There’s so much I could say already, from the beautiful views, to the hospitality of so many people, to the daily grind with miles, to my top ten steps for blister care. But in this first post since starting the run, I’m going to talk about two things.

The first is about what happens after the start of a journey. There was a lot of excitement in the months and weeks leading up to this run, and the first couple steps out of the cold Pacific Ocean were filled with adrenaline and anticipation. And I think the excitement and anticipation wasn’t so much about starting the run as it was about finishing. When I daydreamed about this journey, probably half of my thoughts turned to running through New York and seeing Coney Island come into view with some friends cheering me on and/or running with me. Even though the estimated end date of August 18th was eight months away, it seemed so close. Now after six days of running, it seems so far. 

And that’s because we’re no longer in the beginning of this journey, which prompts vivid thoughts of the end, but we’re now in the middle. And the middle of a journey, while it still looks forward to the finish, can bring feelings of dread and discouragement. I’ve only gone 250 miles, and I feel this sore. How am I going to make it 2,700 more?

The solution? Small victories. Breaking things down into smaller checkpoints what will carry me through until August. Sure, we’ve barely made a dent into the United States, but I’m more than halfway across the state of Washington. Just make it to Idaho, and you’ll be fine. Sure, it’s mile 20 and I’m already tired but have at least 20 more miles to go for the day, but I’ve got breaks coming up. Just make it 5, then 3, then 3, then 2 miles. Then after a long break there are only 7 more for the day. 

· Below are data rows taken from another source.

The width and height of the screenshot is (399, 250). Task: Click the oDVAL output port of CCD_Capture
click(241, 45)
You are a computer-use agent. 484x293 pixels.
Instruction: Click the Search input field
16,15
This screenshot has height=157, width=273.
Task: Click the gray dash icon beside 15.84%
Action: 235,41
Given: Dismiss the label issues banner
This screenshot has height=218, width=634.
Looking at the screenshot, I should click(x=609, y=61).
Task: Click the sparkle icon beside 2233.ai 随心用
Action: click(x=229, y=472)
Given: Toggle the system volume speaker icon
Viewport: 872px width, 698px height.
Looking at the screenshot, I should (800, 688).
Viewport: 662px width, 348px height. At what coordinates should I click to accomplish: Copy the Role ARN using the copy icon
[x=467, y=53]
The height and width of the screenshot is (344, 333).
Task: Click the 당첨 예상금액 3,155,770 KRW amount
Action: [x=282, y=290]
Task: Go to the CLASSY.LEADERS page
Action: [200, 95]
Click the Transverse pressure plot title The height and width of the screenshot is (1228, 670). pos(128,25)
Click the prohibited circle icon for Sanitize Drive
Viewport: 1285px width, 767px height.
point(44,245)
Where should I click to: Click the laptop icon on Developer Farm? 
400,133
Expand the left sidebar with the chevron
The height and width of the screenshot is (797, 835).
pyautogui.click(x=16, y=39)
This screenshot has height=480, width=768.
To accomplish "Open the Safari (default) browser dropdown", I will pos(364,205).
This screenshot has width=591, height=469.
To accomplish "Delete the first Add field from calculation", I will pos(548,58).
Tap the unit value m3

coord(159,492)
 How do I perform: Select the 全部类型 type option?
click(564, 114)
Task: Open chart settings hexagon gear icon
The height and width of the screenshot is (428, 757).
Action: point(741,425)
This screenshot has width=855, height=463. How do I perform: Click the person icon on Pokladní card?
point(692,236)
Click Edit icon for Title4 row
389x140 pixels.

The second thing I will mention briefly is a particular setback that happened on day 1, and it’s something I’ve wrestled with ever since. If you have been following the “Where’s Kyle” page on my website, you may have noticed that there were two runs posted on the morning of June 6. The day before, we were taking our afternoon break in a gentleman’s driveway and were chatting with him about the run. Right away he asked, “Well, why are you going this way? This road isn’t navigable with a trailer, especially if you don’t know where you’re going. Your best bet is going back to the Willapa Trail.” About 20 minutes later a neighbor stopped by. His input was, “Nah, you’ll be fine. Just watch out for the bears and cougars.” Our anticipated ending point would have been in the middle of the woods without any phone service. Ultimately we decided to backtrack and pick up the Willapa Trail. But the question became: where do we start from? We had gone about ten miles down this road we were no longer taking, so do we drive ahead ten miles and start from there, so as not to waste essentially 20 miles on the first day? Or is that cheating?

In the moment we decided that it wasn’t cheating and drove ahead and finished our day. But this decision weighed on me all afternoon and evening. My thought process was, It’s not about the miles; it’s about crossing the United States on foot. If the routes aren’t connected, then what’s the point? I could run 3,000 miles on a treadmill and say I ran across the United States. Besides, we probably should have just stuck with our original route. 

The next morning, after receiving advice saying that it’s not worth questioning your integrity, especially on day 1, I told my parents I wanted to go back and connect the runs. We did, and looking it turned out to only be five miles of trail that needed to be connected. Even though I knew it was the right decision, while I was running I kept thinking, These miles count for nothing. You’re wasting your legs. In essence, we have about 12 “wasted” miles. And it was a difficult second day making only 41 miles of progress but technically logging 46. But looking back, what’s 12 miles in the grand scheme of things? If I end up finishing this run, I don’t want to question its legitimacy over a couple of miles. 

So we’re back on track, dusting ourselves off and continuing to press forward, navigating the obstacles and taking things one step at a time. And that’s all we can do. 

One comment

  1. Jason Mahlum says:

    Way to go Kyle! Keep up the positive attitude. THe kids want to say hi to Mrs. Lang…I want to say hi to Mr. Lang 🙂
    We will enjoy checking in on you this summer. Awesome Job!